**Word and item position data**

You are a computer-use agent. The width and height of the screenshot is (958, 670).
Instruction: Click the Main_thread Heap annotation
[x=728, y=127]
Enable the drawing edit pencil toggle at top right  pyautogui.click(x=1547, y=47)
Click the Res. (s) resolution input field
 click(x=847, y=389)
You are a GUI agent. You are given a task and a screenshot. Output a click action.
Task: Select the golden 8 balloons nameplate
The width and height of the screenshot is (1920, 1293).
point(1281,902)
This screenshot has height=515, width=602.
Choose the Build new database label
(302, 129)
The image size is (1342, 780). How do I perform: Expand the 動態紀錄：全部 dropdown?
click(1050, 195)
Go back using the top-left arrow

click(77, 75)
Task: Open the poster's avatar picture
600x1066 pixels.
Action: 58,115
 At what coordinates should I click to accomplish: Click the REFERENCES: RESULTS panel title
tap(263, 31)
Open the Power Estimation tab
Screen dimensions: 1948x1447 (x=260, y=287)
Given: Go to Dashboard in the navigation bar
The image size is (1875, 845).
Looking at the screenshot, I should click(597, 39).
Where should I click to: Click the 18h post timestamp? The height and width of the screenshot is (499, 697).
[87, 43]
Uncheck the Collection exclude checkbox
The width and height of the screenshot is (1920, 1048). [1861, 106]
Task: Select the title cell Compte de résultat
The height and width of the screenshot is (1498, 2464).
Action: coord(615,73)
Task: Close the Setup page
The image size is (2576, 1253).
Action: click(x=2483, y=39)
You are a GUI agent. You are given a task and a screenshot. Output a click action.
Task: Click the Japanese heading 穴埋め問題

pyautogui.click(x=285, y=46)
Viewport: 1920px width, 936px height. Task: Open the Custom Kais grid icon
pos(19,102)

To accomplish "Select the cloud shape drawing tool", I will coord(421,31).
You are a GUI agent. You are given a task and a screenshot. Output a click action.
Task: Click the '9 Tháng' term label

**PROBLEM**
Reproduce verbatim the lines from the one containing "I will coord(421,31)." through the last of the lines.

**TASK RESPONSE**
To accomplish "Select the cloud shape drawing tool", I will coord(421,31).
You are a GUI agent. You are given a task and a screenshot. Output a click action.
Task: Click the '9 Tháng' term label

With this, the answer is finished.